Some patients, however, do not meet the international classification criteria for BD, as in this case. They may be indistinguishable from patients with HSS since the radiological and histopathological findings are similar. Further, the final clinical stage in both conditions is aneurysmal rupture with massive hemoptysis, which leads to a high mortality rate [4]. Therefore, HSS is suggested as an atypical manifestation of BD.
Considering the histopathological findings, the medical management is similar in both diseases: steroids alone or in combination with immunosuppressants [5]. However, a standard treatment of HSS has not been established because of its unknown etiology.
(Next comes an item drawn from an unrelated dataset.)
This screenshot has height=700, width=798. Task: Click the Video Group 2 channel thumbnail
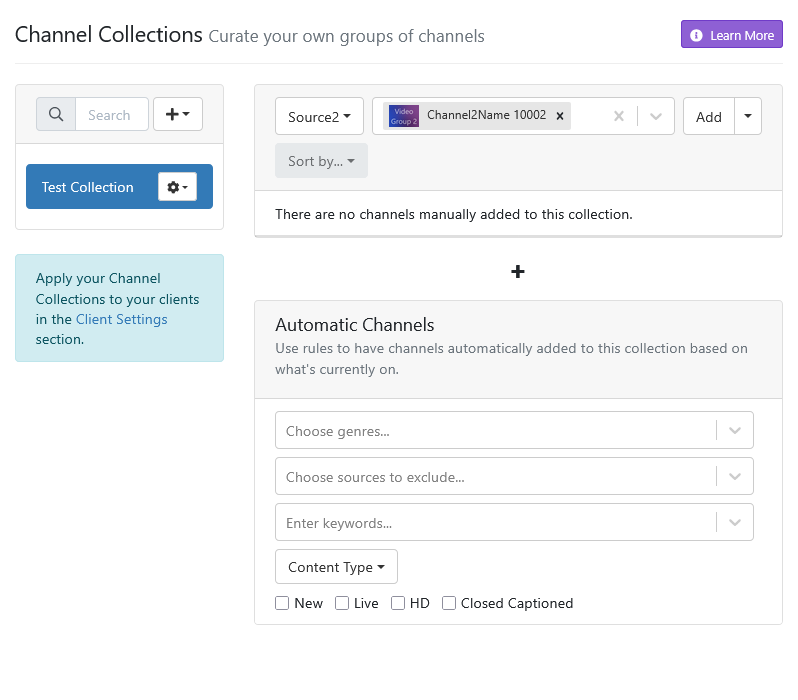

Surgical treatments are performed when massive hemoptysis originates from one segment or one lung. Lobectomy or pneumonectomy could be performed to remove the aneurysm [1,3]. However, in cases of extensive bilateral multiple aneurysms, operative treatments might be associated with high mortality and morbidity rates [1]. For these patients, transcatheter arterial embolization or immunosuppressive therapy might be an option [3].
To conclude, BD and HSS are rare diseases that might be indistinguishable. Both diseases, however, are associated with high mortality because of the massive hemoptysis in the final stage. Therefore, early diagnosis and immediate surgical resection are crucial for prevention of disastrous complication and mortality. Further, as in this case, the surgical team should be well prepared since an invasive evaluation might cause unexpected complications when the patient is suspicious of pulmonary or bronchial artery aneurysm.
Footnotes
No potential conflict of interest relevant to this article was reported.